3. What finding would the nurse expect to assess in a child with hypothyroidism?
- A. Nervousness
- B. Heat intolerance
- C. Smooth velvety skin
- D. Weight gain
Correct answer: D
Rationale: Weight gain is the expected finding in a child with hypothyroidism. Hypothyroidism leads to a slowed metabolism, which can result in weight gain. Choices A, B, and C are not typical findings in hypothyroidism. Nervousness and heat intolerance are more commonly associated with hyperthyroidism, where the body is in a state of overactivity. Smooth velvety skin is not a characteristic sign of hypothyroidism.
4. The parents of a newborn with phenylketonuria (PKU) need help and support in adhering to specific dietary restrictions.
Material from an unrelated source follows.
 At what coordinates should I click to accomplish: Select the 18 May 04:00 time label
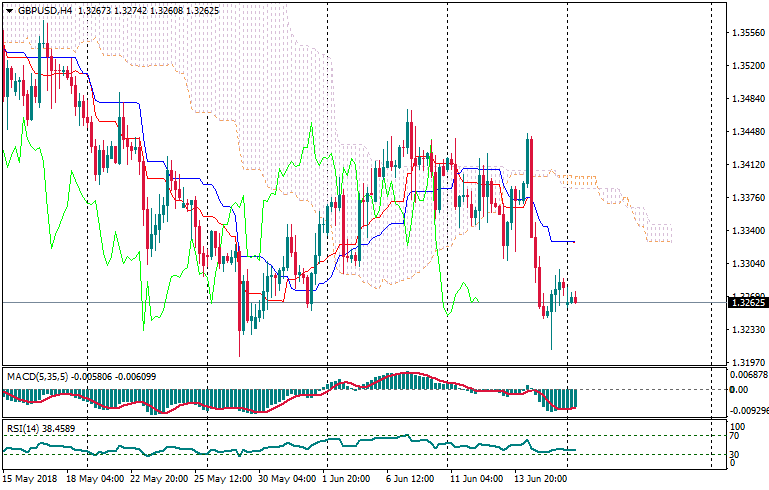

They ask the nurse, “How long will our child have to be on this diet?” How should the nurse respond?
- A. “We are still not sure; you should discuss this with your health care provider.”
- B. “If your baby does well, foods containing protein can gradually be introduced.”
- C. “Your child needs to be on this diet at least through adolescence and into adulthood.”
- D. “This is a lifelong problem, and it is recommended that dietary restrictions must be continued.”
Correct answer: D
Rationale: The correct answer is D: “This is a lifelong problem, and it is recommended that dietary restrictions must be continued.” Phenylketonuria (PKU) is a metabolic disorder where the body cannot process phenylalanine properly. The diet for PKU must be continued lifelong to prevent cognitive and developmental issues, as phenylalanine buildup can cause irreversible damage. Choice A is incorrect because the nurse should provide information about the lifelong nature of the dietary restrictions for PKU. Choice B is incorrect as it suggests reintroducing protein-containing foods, which is not recommended for individuals with PKU. Choice C is incorrect as it underestimates the duration of the necessary dietary restrictions for PKU.
5. A nurse is teaching the parents of a child with a diagnosis of epilepsy about seizure precautions. What should the nurse include in the teaching?
- A. Keep a diary of seizure activity
- B. Administer antiepileptic medication only when a seizure occurs
- C. Restrict the child's activities to prevent seizures
- D. Teach seizure first aid to family members
Correct answer: D
Rationale: Teaching seizure first aid to family members is crucial for ensuring the child's safety during a seizure. Keeping a diary of seizure activity (choice A) is important for tracking patterns and triggers but does not directly relate to immediate safety during a seizure. Administering antiepileptic medication only when a seizure occurs (choice B) is incorrect as medications should be given as prescribed to maintain therapeutic levels. Restricting the child's activities to prevent seizures (choice C) is not an appropriate approach as it may limit the child's quality of life without guaranteeing seizure prevention.